__TASK GOAL__
When the line containing "Given: Select the Remove BG tab" is reached, include it and end there; set down verbatim every line before it, starting at the top of the records.

+---+

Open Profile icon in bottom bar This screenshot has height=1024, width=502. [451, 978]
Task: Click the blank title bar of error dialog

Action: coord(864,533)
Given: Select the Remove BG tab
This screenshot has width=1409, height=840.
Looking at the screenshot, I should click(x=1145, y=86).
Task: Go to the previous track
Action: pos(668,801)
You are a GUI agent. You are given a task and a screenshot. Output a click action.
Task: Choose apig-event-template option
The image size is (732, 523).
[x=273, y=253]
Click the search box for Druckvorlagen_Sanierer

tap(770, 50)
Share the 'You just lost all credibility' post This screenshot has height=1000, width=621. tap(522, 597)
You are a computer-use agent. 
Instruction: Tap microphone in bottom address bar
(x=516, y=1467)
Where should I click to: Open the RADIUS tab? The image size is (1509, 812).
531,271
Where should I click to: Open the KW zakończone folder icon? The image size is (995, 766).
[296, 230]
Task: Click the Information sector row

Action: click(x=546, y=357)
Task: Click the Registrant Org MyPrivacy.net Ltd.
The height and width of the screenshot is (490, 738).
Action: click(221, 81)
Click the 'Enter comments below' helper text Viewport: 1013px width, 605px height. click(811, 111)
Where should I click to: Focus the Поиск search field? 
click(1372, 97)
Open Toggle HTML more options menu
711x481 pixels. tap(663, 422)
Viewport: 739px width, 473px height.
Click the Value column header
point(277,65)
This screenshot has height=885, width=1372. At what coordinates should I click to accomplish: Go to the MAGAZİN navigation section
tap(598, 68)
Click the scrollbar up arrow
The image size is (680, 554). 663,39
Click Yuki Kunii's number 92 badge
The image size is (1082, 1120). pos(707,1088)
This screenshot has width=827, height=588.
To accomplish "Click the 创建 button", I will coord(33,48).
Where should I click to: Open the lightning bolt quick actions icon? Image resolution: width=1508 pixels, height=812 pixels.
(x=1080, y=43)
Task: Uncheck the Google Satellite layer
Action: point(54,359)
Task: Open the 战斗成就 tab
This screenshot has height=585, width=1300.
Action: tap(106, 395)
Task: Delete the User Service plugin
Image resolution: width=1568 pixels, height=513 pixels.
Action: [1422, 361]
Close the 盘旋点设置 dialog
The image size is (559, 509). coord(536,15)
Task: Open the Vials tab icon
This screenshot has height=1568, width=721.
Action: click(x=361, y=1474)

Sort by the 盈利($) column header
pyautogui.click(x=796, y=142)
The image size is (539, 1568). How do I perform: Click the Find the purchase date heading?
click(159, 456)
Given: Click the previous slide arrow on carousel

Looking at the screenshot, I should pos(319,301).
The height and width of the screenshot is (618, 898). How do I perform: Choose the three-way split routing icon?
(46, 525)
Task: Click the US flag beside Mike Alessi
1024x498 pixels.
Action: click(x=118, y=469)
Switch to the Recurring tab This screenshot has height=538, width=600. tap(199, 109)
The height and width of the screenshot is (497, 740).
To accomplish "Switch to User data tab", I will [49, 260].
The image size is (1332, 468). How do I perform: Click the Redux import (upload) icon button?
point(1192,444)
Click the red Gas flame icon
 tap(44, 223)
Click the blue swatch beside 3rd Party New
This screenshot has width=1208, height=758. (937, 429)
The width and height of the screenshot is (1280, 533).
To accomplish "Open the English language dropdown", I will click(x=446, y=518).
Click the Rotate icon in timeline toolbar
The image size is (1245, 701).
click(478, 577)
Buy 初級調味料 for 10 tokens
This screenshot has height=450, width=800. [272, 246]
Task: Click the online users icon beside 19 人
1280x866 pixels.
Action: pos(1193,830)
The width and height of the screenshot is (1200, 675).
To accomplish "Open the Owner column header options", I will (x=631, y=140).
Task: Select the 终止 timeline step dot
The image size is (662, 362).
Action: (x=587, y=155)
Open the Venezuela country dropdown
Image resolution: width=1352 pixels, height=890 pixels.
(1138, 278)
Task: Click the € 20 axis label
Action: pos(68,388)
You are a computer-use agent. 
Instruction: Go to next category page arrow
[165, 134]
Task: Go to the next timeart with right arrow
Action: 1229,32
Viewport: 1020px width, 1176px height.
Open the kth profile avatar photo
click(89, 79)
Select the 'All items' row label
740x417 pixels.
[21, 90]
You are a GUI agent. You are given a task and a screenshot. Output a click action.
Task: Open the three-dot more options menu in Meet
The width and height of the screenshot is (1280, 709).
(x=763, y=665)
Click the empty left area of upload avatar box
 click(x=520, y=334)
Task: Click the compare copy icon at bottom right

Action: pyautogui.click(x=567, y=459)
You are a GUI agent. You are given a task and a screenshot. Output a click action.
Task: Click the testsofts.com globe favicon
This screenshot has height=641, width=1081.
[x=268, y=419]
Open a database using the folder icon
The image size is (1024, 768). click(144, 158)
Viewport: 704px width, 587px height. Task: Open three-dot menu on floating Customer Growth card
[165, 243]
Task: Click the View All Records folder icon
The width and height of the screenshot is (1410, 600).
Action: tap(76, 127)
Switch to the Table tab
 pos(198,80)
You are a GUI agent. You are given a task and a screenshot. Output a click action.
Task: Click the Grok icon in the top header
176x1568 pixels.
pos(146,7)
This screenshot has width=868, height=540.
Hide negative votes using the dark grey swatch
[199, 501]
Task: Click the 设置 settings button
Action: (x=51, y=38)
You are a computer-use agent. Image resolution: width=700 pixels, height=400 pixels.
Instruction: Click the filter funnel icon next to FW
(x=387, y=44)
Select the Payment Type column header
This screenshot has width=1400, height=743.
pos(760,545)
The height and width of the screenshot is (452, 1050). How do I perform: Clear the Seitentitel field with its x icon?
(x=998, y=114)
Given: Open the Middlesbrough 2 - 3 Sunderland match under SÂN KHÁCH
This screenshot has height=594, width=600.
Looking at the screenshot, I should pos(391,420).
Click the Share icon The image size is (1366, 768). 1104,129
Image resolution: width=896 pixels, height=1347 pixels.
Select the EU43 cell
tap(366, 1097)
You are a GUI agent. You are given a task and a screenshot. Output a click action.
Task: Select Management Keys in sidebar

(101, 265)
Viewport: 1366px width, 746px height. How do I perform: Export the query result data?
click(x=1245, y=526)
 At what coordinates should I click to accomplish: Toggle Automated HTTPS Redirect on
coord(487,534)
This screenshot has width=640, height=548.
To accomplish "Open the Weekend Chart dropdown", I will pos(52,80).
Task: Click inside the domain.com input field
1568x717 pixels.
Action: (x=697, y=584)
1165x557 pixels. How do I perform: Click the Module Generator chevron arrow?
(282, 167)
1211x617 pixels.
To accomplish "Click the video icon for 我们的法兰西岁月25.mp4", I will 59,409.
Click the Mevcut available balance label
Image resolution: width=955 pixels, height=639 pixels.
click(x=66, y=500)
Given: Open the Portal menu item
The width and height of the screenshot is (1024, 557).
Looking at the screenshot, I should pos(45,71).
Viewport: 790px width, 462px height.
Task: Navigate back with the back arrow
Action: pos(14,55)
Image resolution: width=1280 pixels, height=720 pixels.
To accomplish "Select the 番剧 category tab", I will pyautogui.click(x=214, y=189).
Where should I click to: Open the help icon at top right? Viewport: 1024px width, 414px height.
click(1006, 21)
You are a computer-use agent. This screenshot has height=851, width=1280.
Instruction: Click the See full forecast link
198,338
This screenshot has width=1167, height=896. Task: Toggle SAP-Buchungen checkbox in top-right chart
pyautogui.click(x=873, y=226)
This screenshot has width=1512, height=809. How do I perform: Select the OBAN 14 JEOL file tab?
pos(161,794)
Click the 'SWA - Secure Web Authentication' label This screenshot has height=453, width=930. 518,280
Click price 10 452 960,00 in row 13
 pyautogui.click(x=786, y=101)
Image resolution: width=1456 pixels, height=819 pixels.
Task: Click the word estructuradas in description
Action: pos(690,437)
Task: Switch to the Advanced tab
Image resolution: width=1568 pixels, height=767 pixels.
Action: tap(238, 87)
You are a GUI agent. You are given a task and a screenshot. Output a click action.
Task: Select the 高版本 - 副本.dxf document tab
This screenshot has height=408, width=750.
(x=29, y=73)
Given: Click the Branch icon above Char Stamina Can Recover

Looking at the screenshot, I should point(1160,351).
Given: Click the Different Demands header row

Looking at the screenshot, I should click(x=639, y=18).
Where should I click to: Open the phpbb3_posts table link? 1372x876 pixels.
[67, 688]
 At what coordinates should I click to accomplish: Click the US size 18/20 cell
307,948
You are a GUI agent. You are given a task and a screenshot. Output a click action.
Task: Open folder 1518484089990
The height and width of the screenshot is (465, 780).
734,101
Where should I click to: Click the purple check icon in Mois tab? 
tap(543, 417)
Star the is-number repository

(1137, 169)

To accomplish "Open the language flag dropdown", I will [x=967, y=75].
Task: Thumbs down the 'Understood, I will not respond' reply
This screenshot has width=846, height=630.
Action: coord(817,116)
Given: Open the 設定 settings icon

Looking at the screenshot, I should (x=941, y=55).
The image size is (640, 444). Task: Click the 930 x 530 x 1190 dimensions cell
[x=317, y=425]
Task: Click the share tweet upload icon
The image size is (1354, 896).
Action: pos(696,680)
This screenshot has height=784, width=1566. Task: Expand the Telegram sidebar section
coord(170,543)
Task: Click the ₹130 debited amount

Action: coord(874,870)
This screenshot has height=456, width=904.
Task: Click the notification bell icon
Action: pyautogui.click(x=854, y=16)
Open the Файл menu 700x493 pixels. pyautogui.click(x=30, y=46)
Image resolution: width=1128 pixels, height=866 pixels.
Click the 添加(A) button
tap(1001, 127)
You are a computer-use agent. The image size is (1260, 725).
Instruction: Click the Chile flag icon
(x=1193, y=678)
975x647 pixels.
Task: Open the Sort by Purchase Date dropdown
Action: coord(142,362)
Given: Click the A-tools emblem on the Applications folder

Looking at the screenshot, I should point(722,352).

+---+

__RESULT__
Open Profile icon in bottom bar This screenshot has height=1024, width=502. [451, 978]
Task: Click the blank title bar of error dialog

Action: coord(864,533)
Given: Select the Remove BG tab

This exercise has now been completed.